About this exercise
Nothing but the lines from the one containing "Open search via magnifier icon" to the end of the records below should be output, each exactly as written.

Entries provided
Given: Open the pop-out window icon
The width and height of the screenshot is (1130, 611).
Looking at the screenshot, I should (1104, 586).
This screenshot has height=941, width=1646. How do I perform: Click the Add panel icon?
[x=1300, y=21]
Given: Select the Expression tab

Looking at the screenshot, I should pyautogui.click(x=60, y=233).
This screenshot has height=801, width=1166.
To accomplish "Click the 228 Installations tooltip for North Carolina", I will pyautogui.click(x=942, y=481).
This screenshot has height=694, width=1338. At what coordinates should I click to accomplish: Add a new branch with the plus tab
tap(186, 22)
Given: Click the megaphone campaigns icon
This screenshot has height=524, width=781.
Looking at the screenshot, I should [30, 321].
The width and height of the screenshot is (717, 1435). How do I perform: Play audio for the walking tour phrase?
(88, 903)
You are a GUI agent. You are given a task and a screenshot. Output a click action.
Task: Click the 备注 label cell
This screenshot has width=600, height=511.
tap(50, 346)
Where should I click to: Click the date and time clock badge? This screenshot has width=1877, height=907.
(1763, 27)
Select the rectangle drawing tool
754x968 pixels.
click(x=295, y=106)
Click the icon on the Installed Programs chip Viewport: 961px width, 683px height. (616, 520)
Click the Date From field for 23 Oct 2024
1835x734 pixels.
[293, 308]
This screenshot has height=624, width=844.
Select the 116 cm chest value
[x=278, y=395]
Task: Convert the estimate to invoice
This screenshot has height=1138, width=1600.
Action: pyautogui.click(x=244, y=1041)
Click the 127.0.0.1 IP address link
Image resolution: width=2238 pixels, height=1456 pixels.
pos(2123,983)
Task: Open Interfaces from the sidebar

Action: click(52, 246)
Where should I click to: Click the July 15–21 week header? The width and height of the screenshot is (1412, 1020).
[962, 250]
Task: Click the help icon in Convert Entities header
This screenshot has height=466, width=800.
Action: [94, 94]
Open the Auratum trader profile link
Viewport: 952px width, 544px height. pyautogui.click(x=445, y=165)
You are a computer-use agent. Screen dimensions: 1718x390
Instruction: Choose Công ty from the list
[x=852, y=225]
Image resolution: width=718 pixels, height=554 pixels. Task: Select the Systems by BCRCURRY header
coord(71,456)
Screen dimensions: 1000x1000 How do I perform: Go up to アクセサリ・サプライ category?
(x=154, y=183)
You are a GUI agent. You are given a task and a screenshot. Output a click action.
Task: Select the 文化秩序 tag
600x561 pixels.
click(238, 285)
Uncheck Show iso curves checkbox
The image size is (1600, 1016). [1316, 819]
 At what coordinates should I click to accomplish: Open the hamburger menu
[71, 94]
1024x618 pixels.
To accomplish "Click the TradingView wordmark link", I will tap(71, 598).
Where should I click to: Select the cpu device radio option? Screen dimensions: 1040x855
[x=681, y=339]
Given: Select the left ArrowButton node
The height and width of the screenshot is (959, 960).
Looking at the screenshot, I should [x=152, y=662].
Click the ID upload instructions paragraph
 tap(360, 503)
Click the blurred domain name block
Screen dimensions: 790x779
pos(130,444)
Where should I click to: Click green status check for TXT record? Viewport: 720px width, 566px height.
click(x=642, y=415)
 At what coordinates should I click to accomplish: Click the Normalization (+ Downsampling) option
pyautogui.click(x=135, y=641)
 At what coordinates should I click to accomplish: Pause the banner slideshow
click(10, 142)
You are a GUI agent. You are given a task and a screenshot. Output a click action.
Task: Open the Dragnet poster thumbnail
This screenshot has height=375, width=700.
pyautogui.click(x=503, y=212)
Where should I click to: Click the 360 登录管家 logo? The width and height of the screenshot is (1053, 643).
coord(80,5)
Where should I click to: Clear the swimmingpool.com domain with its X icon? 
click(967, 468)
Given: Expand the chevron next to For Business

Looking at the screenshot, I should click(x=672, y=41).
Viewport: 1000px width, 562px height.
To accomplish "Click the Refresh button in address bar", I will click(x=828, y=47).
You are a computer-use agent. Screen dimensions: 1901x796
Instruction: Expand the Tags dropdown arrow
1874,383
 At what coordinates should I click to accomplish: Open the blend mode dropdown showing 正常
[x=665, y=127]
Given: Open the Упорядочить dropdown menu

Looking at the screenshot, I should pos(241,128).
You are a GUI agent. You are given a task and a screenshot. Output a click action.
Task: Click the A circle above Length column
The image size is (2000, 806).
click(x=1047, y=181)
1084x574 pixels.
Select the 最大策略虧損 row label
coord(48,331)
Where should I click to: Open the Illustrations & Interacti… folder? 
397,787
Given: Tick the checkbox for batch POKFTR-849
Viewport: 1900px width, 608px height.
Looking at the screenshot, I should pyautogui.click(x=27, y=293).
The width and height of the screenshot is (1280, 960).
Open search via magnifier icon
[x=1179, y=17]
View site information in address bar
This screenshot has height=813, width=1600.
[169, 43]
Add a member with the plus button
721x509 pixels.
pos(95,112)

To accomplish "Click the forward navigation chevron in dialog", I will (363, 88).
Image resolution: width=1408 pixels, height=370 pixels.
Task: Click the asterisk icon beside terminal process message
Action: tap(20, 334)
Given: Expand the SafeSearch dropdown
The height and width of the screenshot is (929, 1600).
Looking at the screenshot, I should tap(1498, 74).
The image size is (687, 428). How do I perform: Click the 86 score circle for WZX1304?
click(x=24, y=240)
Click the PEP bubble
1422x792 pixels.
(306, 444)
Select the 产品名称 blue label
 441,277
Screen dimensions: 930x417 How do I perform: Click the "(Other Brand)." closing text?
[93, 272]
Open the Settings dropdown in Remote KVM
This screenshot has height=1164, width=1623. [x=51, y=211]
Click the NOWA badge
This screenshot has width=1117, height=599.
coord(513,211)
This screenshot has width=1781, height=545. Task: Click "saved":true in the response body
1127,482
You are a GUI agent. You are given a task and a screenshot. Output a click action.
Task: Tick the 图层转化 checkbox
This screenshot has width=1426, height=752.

Completed exercise
Open search via magnifier icon
[x=1179, y=17]
View site information in address bar
This screenshot has height=813, width=1600.
[169, 43]
Add a member with the plus button
721x509 pixels.
pos(95,112)

To accomplish "Click the forward navigation chevron in dialog", I will (363, 88).
Image resolution: width=1408 pixels, height=370 pixels.
Task: Click the asterisk icon beside terminal process message
Action: tap(20, 334)
Given: Expand the SafeSearch dropdown
The height and width of the screenshot is (929, 1600).
Looking at the screenshot, I should tap(1498, 74).
The image size is (687, 428). How do I perform: Click the 86 score circle for WZX1304?
click(x=24, y=240)
Click the PEP bubble
1422x792 pixels.
(306, 444)
Select the 产品名称 blue label
 441,277
Screen dimensions: 930x417 How do I perform: Click the "(Other Brand)." closing text?
[93, 272]
Open the Settings dropdown in Remote KVM
This screenshot has height=1164, width=1623. [x=51, y=211]
Click the NOWA badge
This screenshot has width=1117, height=599.
coord(513,211)
This screenshot has width=1781, height=545. Task: Click "saved":true in the response body
1127,482
You are a GUI agent. You are given a task and a screenshot. Output a click action.
Task: Tick the 图层转化 checkbox
This screenshot has width=1426, height=752.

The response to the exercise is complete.